**Work item**:
Answer these from the text below, one line each.
(a) According to the writer, what will never bring peace to this world?
(b) What does the writer point to as an example of the failed experiments of unity through diversity?
(c) What does the writer call the mark branded on their ankle?

**Selected excerpt**:
((

We may think that the God I believe in is not like that. Again, the Old Testament is full of the history of Israel’s idolatry, worshiping false gods. Things haven’t changed much. They just take on a different form in our postmodern world.

Morality will never bring peace to this world. Notice how the more laws we make, the bloodier we become.
Feminism has its victory and we slaughter babies in their mothers womb and men more and more see women as objects of sexual pleasure.

There is no true peace outside of Jesus Christ. As a fellow artist, you may some day find that art will leave you hungry, and empty, always wanting to do more. We think that the next success will lead to our satisfaction, but it is an empty well.

I write this not to be right. I don’t care about winning arguments, and frankly, I’m pretty bad at it as you could tell.
I don’t care about conservatism and political movements. But I do care that people know the glorious gospel of Jesus Christ and pray that they will come to know the incredible and lasting joy of the Lord.

All of the world’s experiments of unity through diversity are failures…just look at a college campus. But there is true unity in Christ, since he makes his own all brothers and sisters in him. In Christ we are all made equal in what Christ does for us, not in what we do.

Blessings,
XXX

———–

And with thoughts.

Sorry, I thought it more appropriate now to respond AKA proselytize with a message.

BTW, I’m an XXXX graduate. I was a XXX Fraternity and have that mark of shame branded on my ankle, though I do love many of the friends I made in the fraternity.

K, much as I hate Greek life and think tattoos are tacky, mark of shame?  Really?  I’m already so creeped out I don’t want to read the rest.

))

**Available data**:
((

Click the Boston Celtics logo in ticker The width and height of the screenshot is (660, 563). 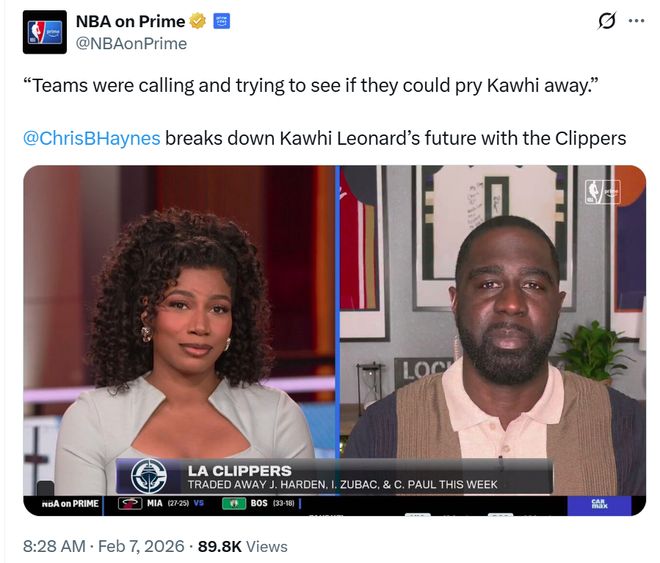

))
((

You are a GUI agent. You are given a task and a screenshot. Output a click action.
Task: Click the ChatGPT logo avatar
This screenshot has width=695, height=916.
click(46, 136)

))

**Response box**:
(a) Morality.
(b) A college campus.
(c) A mark of shame.